Background: Nosocomial infections (NI) increase healthcare costs due to the extra in-patient-days, the increased use of specific resources and the opportunity cost arising from the lack of availability of beds to admit new patients. Although an effective hospital infection control program (HICP) can release these beds, there are inherent costs associated with each intervention making necessary to evaluate the net benefits that its application produces. The economic value of a bed occupied by a patient without NI regarding a patient with NI varies depending on the provider billing model (BM) (case-module, per diem-module, and fee-for-service payment) and may influence the decision of hospital administrators to implement certain HICPs. It is important that infection control managers understand this type of analysis to promote the most efficient HICPs.
Objective: To apply an economic model to understand the influence of different BMs on the decision of hospital administrators to implement HICPs.
Methods: An economic model developed by Graves (Emerg Infect Dis 2004, 10: 561-66) was applied to in-patient data obtained from a social security healthcare system from Argentina. Hospital costs were reported in US dollar (adjusted to 2007 year present value), and estimated from the financier's billings, by applying a ratio of 0.60 (cost/tariffs). Based on this information, fixed and variable costs, per-case and per-day were calculated. Using a global NI rate of 7.4 %, an average of 6.42 extra-inpatient days and an additional variable cost of $1,011 per event, total inpatient cost and the average length of stay for patient with and without NI were calculated. This information was then applied for estimating the marginal cost under the scenario of different provider BMs.

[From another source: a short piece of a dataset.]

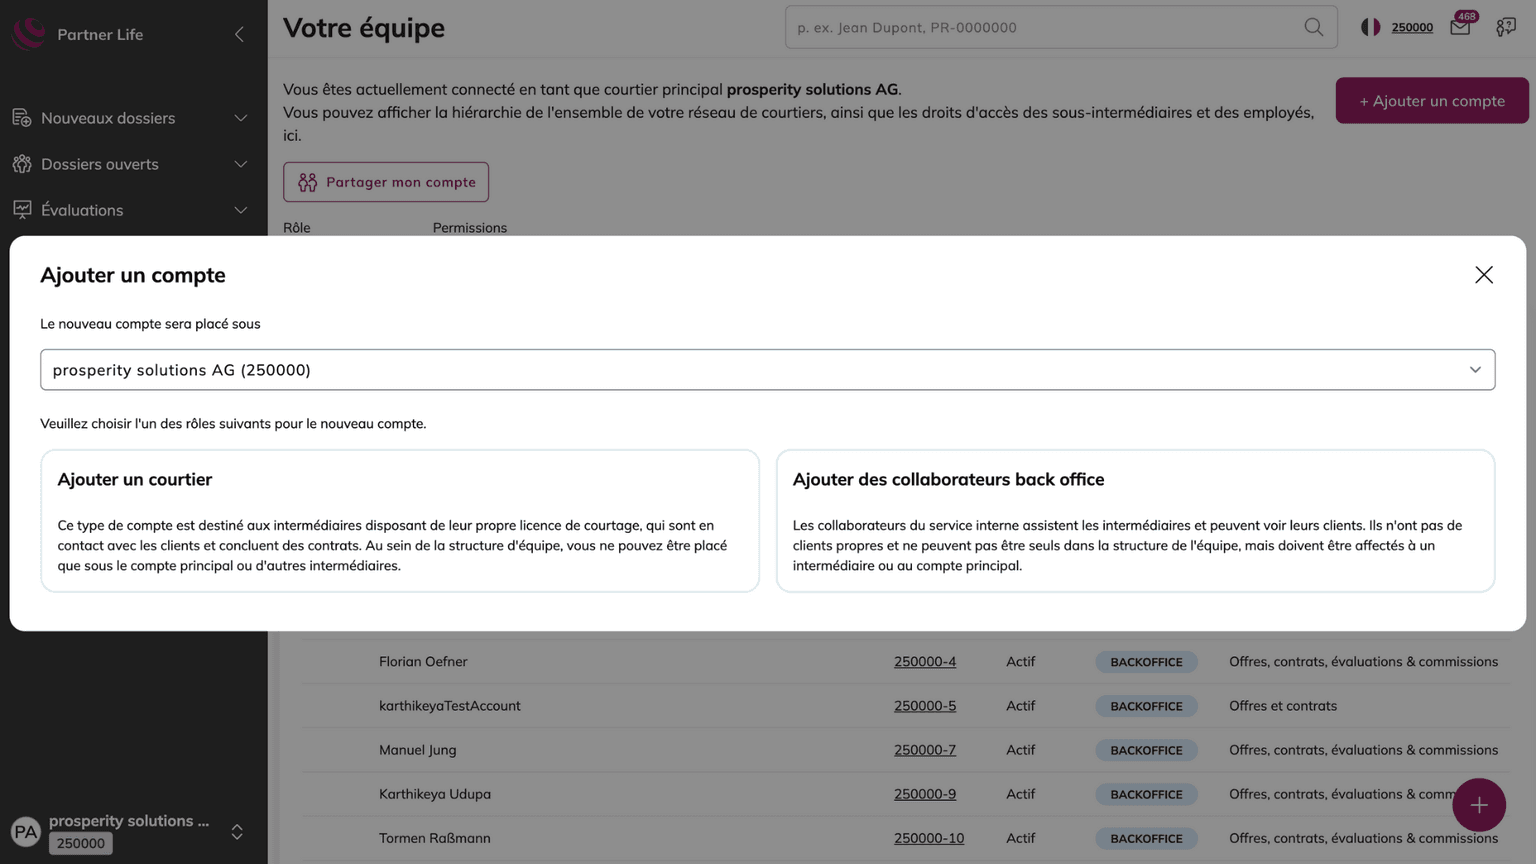Click the PA avatar in sidebar
This screenshot has width=1536, height=864.
(x=25, y=831)
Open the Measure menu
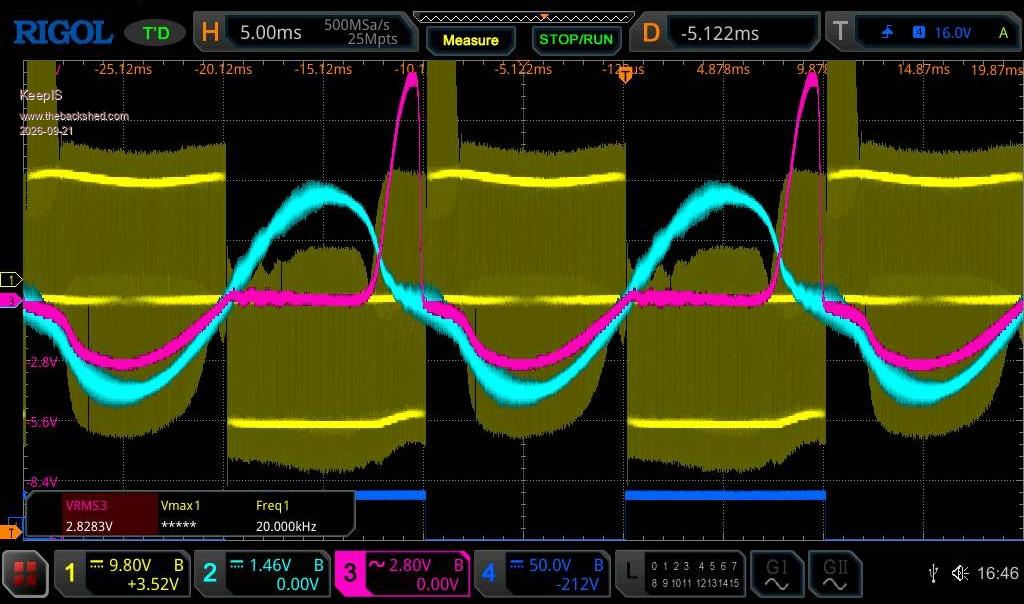Screen dimensions: 1024x604 (470, 40)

Results: Only those BMs with some level of risk transfer between financer and provider (case-module and per diem-module) show an economic advantage from the hospital administrator perspective to apply certain HICPs because the opportunity cost is negative (average profit in infected patients-average profit in non-infected patients). Since the marginal cost varies between both BMs, there are differences between them at the maximum threshold of acceptable cost-effectiveness for the implementation of HICPs. On the other hand, in the fee-for-service model, hospitals fully transfer its risk to financiers so that their income is not compromised by the occurrence of these events, not existing in this case, economic incentives to apply any HICPs.
Conclusions: Given that in our country the most common BM between financer and provider is fee-for-service, there are no economic incentives to implement HICPs. In this context, the state and funders should require that the social perspective is considered over the provider interest, demanding the universal application of quality healthcare and patient safety programs.